• **EXERCISE**:
Using the listing below, report all lines holding the word "icon".
[Start of Attachment]
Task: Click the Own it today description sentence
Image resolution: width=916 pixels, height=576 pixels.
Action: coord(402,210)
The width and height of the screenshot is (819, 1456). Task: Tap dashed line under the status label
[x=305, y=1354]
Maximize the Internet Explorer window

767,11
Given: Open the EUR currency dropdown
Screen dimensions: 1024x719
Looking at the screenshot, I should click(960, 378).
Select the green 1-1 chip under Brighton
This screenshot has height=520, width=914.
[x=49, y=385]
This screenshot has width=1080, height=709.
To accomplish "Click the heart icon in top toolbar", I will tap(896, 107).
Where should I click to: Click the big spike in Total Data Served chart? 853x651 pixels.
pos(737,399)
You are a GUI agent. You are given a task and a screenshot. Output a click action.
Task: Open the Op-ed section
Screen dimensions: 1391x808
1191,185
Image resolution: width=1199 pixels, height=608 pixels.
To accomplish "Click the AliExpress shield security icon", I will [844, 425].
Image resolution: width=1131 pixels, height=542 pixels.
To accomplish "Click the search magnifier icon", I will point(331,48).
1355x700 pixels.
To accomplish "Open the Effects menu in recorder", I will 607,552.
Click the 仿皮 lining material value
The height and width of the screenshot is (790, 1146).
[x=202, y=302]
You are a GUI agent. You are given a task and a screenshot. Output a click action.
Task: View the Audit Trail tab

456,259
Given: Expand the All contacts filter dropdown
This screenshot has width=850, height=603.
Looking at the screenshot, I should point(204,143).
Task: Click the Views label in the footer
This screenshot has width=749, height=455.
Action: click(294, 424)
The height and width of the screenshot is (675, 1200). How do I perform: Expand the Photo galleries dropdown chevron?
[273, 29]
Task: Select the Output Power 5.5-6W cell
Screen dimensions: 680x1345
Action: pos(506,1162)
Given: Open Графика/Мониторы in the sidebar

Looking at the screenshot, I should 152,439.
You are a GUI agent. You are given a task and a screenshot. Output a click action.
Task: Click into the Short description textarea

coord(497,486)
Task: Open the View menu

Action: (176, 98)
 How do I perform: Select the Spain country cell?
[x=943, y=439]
[End of Attachment]
• **REPLY TO THE EXERCISE**:
To accomplish "Click the heart icon in top toolbar", I will tap(896, 107).
To accomplish "Click the AliExpress shield security icon", I will [844, 425].
To accomplish "Click the search magnifier icon", I will point(331,48).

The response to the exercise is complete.